25.8.05

ESTOUVAMENTO DELICIOSO


“A crónica é como que a conversa íntima, indolente, desleixada, do jornal com os que lêem:conta mil coisas sem sistema, sem nexo: espalha-se livremente pela natureza, pela vida, pela literatura, pela cidade: fala das festas, dos bailes, dos teatros, das modas, dos enfeites: fala em tudo baixinho, como se faz ao serão ao brazeiro, ou ainda de verão, no campo, quando o ar está triste: ela sabe anedotas, segredos, histórias de amores, crimes terríveis: espreita, porque não lhe fica mal espreitar.

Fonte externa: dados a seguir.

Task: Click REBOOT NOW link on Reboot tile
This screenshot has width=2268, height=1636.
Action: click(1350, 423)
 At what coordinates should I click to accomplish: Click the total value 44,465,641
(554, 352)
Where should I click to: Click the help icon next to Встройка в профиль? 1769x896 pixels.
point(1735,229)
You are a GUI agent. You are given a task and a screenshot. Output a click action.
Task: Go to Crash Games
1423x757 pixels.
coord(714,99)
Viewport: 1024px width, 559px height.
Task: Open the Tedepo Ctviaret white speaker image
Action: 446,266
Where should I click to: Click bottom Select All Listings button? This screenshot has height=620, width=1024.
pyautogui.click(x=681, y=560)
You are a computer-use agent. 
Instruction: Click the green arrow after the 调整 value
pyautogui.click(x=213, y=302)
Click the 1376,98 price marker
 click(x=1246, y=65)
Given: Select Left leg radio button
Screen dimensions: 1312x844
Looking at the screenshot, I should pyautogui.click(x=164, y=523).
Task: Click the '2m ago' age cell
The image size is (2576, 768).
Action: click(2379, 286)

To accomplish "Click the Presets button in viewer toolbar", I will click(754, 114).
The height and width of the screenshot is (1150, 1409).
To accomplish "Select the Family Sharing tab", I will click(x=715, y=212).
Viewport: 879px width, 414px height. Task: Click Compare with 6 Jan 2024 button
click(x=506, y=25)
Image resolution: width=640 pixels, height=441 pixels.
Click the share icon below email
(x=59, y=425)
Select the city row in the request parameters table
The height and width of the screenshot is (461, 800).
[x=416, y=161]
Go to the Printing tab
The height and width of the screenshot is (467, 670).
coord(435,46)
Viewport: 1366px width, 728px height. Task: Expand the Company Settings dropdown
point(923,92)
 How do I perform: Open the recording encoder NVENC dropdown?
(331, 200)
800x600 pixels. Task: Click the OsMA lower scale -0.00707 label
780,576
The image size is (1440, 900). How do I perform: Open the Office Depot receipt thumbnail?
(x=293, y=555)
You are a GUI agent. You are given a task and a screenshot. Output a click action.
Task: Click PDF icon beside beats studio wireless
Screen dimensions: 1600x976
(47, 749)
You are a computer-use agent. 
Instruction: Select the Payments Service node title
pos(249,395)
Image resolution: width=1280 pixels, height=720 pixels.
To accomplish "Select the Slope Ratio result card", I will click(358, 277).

Olha para tudo, umas vezes, melancolicamente, como faz a lua, outras vezes, alegre e robustamente, como faz o sol:a crónica tem uma doidice jovial, tem um estouvamento delicioso: confunde tudo, tristezas e facécias, enterros e actores ambulantes, um poema moderno e o pé da imperatriz da China: ela conta tudo o que pode interessar pelo espírito, pela beleza, pela mocidade; ela não tem opiniões, não sabe do resto do jornal; está aqui, nas suas colunas, cantando, rindo, palrando; não tem a voz grossa da política, nem a voz indolente do poeta, nem a voz doutoral do crítico: tem uma pequena voz serena, leve, clara com que conta aos amigos tudo o que andou ouvindo, perguntando, esmiuçando.”